AstraZeneca unveils further evidence for AZD9291 potential in first-line and pre-treated NSCLC

The data being presented today at the World Conference on Lung Cancer (WCLC) 2015 were from the AURA Phase I trial first-line cohort and two AURA Phase II studies.

Data in the first-line setting demonstrated that in 60 patients who received AZD9291 once daily 72% (95% confidence interval (CI) 58% to 82%) were progression free (PFS) at 12 months. Confirmed overall response rate (ORR) was 75% (95% CI 62% to 85%). The longest duration of response (DoR) was ongoing at 18 months.1

"While the data are still preliminary, these latest results from the AURA trial first-line cohort further reinforce the potential of AZD9291 in treatment-naïve EGFRm advanced NSCLC patients," said Professor Suresh S. Ramalingam, presenting author of the AURA trial first-line cohort data and Chief of Thoracic Oncology and Director of Medical Oncology, Emory University School of Medicine, Atlanta, GA.

Data on two AURA Phase II studies (AURA extension and AURA2) in previously treated patients with EGFR T790M mutation were also presented. While still preliminary, these studies showed an efficacy and tolerability profile for AZD9291 consistent with previously reported data. In AURA extension (n=201), ORR was 61% (95% CI 54% to 68%); median DoR and median PFS were not calculable (NC). Consistent results were observed in AURA2 (n=210), ORR was 71% (95% CI 64% to 77%); median DoR was 7.8 months (95% CI 7.1 months to NC) and median PFS was 8.6 months (95% CI 8.3 months to 9.7 months). 2-3

AstraZeneca head of oncology, global medicines development Antoine Yver said: "These data provide further evidence of the encouraging durable response with AZD9291 in treatment-naïve and pre-treated patients with advanced EGFRm NSCLC.

"The data support our accelerated development strategy with AZD9291, which has moved with unprecedented speed from first human studies to the US Food and Drug Administration and other regulatory submissions. With AZD9291 now under review by global regulatory authorities, we are on track to bring this innovative medicine to patients as quickly as possible to address this critical need."

The safety profile of AZD9291 in these studies was in line with that reported earlier in the year. In the AURA first-line cohort, the most common all-cause adverse events (AE) of any grade across different dose groups included rash (grouped terms) (77% all grades, 2% Grade =3) and diarrhea (73% all grades, 3% Grade =3). These AEs were also reported as the most common in the two AURA Phase II studies (AURA extension, rash 40% all grades, 1% Grade =3, diarrhea 45% all grades, 1% Grade =3; AURA 2, rash 42% all grades, 1% Grade =3, diarrhea 39% all grades, 1% Grade =3).1-3

Hyperglycemia, interstitial lung disease (ILD) and QT prolongation remain consistent with data previously presented.
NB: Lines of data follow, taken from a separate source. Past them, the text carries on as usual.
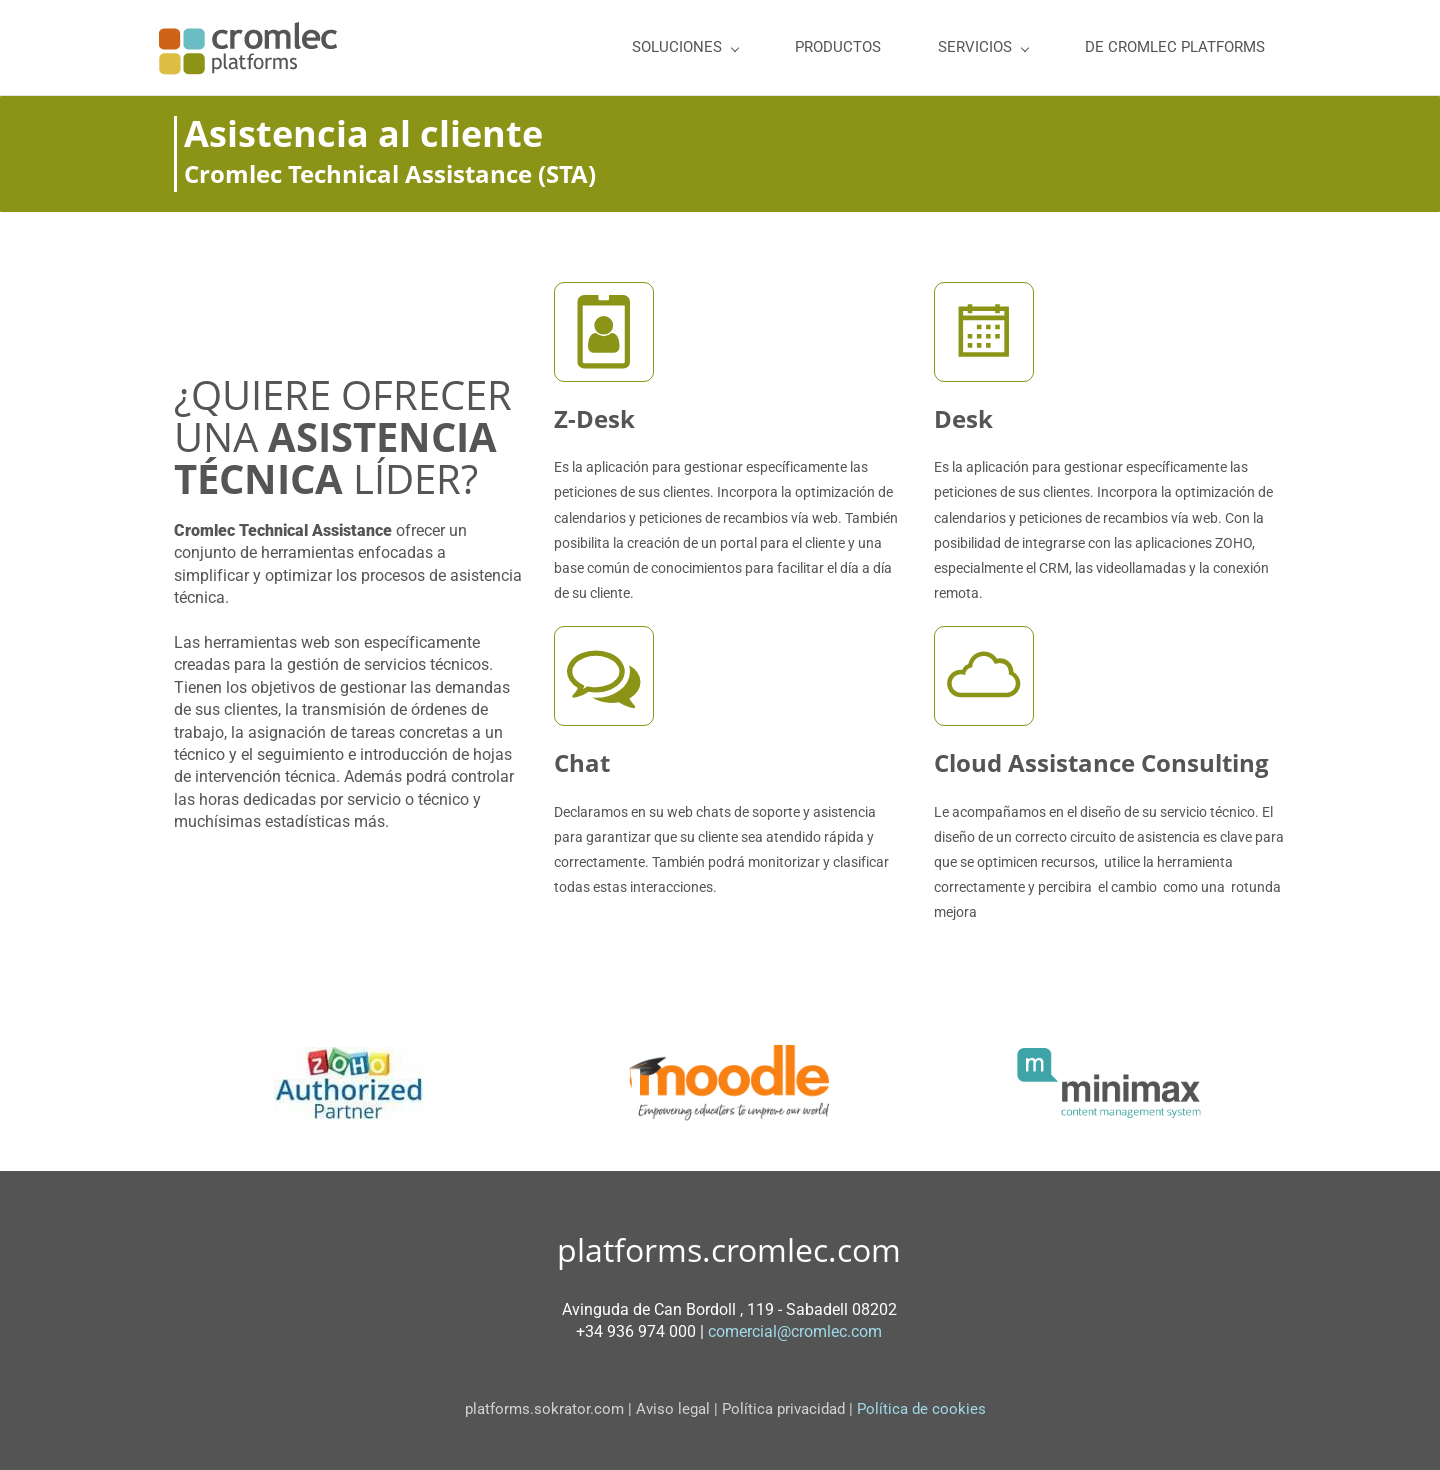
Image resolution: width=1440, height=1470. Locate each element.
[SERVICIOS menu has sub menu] (983, 47)
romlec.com (840, 1331)
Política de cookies (925, 1409)
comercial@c (753, 1331)
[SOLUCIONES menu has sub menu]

In the AURA first-line cohort, ILD (grouped terms) was 5% all grades, 0% Grade =3; hyperglycemia was 5% all grades, 0% Grade =3; and, QT prolongation was 8% all grades, 0% Grade =3. In the two AURA Phase II studies, AURA extension, ILD (grouped terms) was 4% all grades, 3% Grade =3; hyperglycemia was 1% all grades, 1% Grade =3; and, QT prolongation was 3% all grades, 0% Grade =3. For AURA 2, ILD (grouped terms) was 2% all grades, 1% Grade =3; hyperglycemia was 1% all grades, 0% Grade =3; and, QT prolongation was 5% all grades, 2% Grade =3.

In addition, encouraging pre-clinical data were presented suggesting AZD9291 may penetrate the blood-brain-barrier, prompting further investigation of AZD9291 in patients with EGFRm NSCLC with brain metastases.
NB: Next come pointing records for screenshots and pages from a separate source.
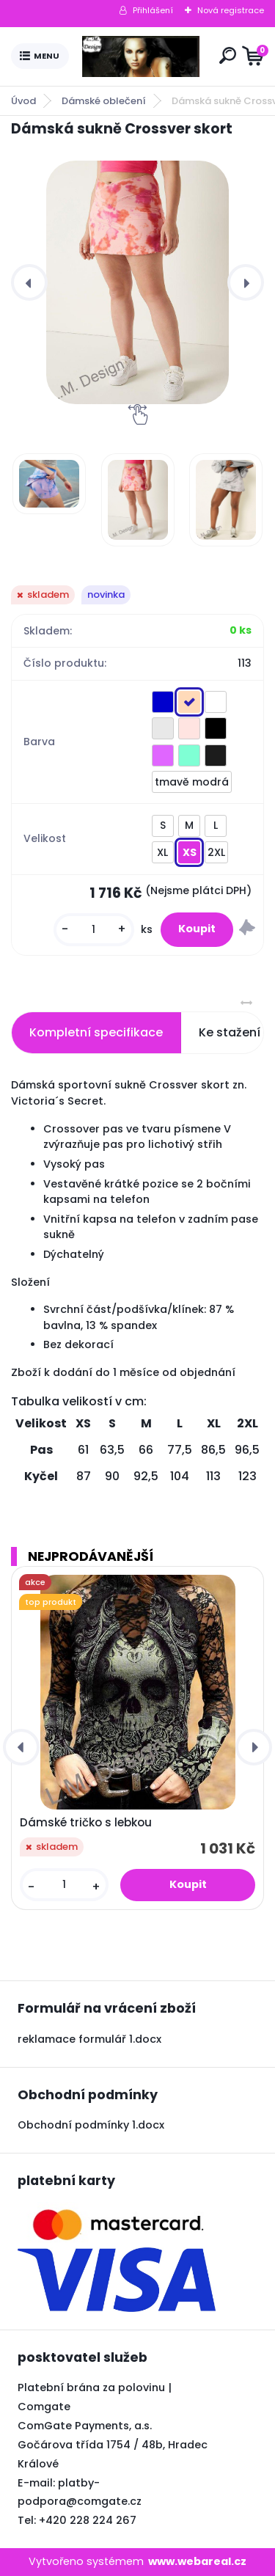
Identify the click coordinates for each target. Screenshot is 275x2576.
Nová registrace (230, 10)
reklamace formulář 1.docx (89, 2039)
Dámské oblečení (104, 101)
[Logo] (140, 56)
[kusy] (94, 929)
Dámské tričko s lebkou (86, 1822)
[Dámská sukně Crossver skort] (137, 282)
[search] (227, 55)
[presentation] (29, 282)
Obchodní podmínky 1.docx (91, 2125)
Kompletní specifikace (96, 1032)
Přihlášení (153, 10)
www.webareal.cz (197, 2561)
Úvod (23, 101)
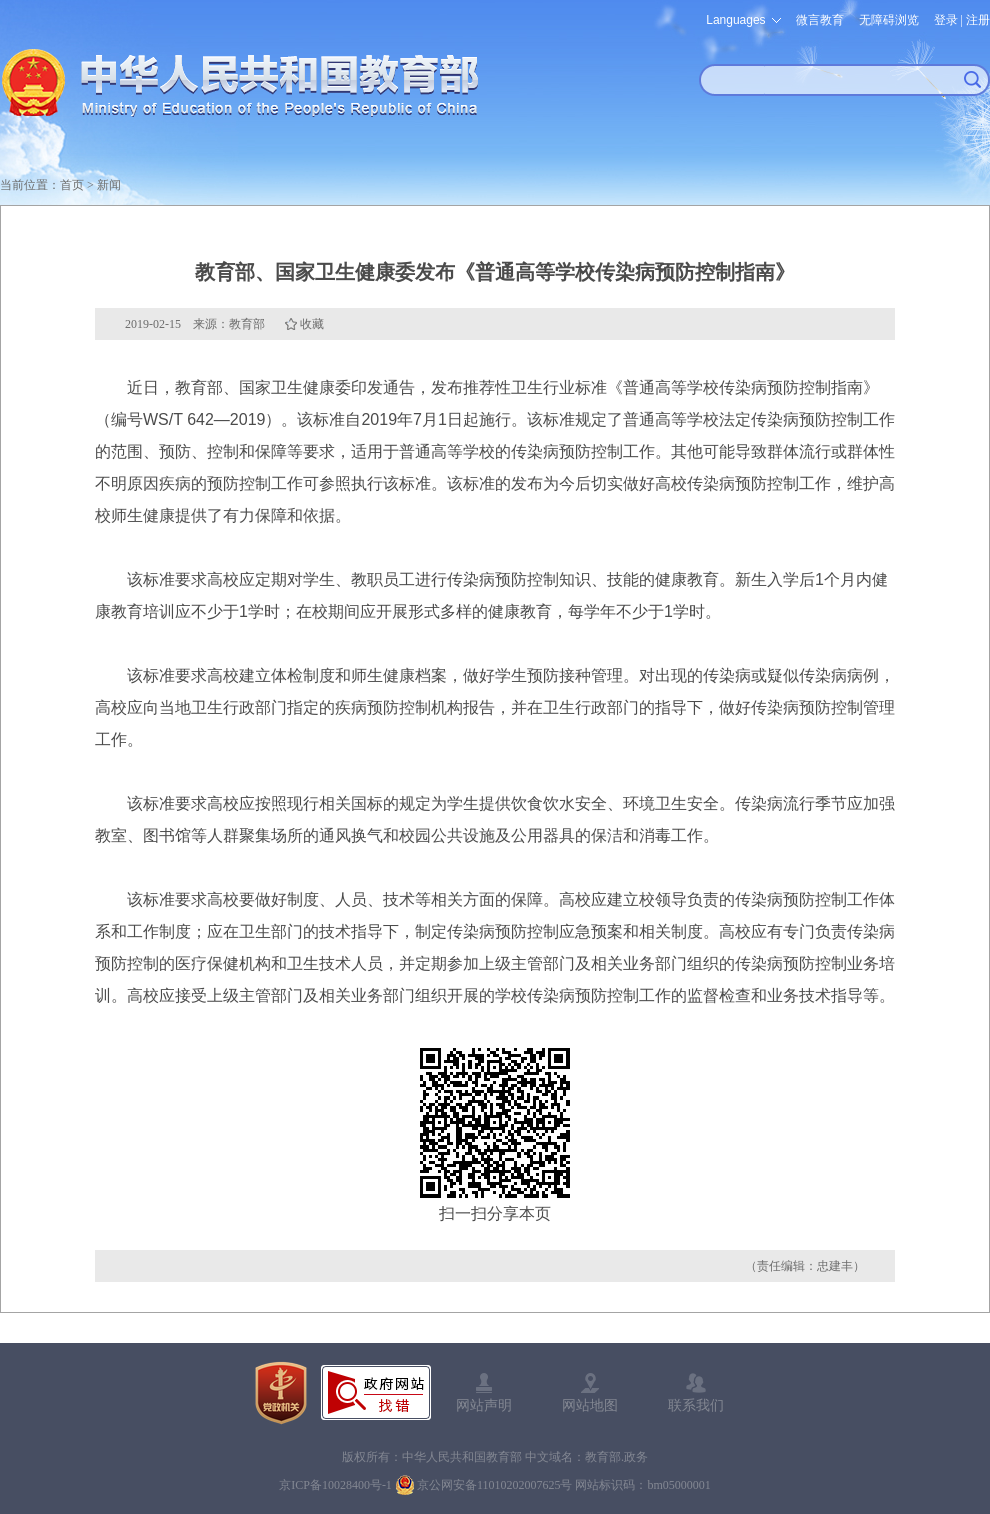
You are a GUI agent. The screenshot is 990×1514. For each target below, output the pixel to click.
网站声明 (484, 1405)
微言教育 (820, 20)
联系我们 (696, 1405)
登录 (946, 20)
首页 (72, 185)
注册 (978, 20)
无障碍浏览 (889, 20)
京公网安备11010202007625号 (495, 1485)
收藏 (312, 324)
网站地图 (590, 1405)
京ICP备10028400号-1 (335, 1485)
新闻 (109, 185)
Marketing authorization applications for AZD9291 for the treatment of EGFR T790M mutation-positive NSCLC have been submitted to the US Food and Drug Administration (FDA). Recently, the FDA granted Priority Review to AZD9291, adding to the Breakthrough Therapy designation, Orphan Drug and Fast Track status already assigned by the regulatory body.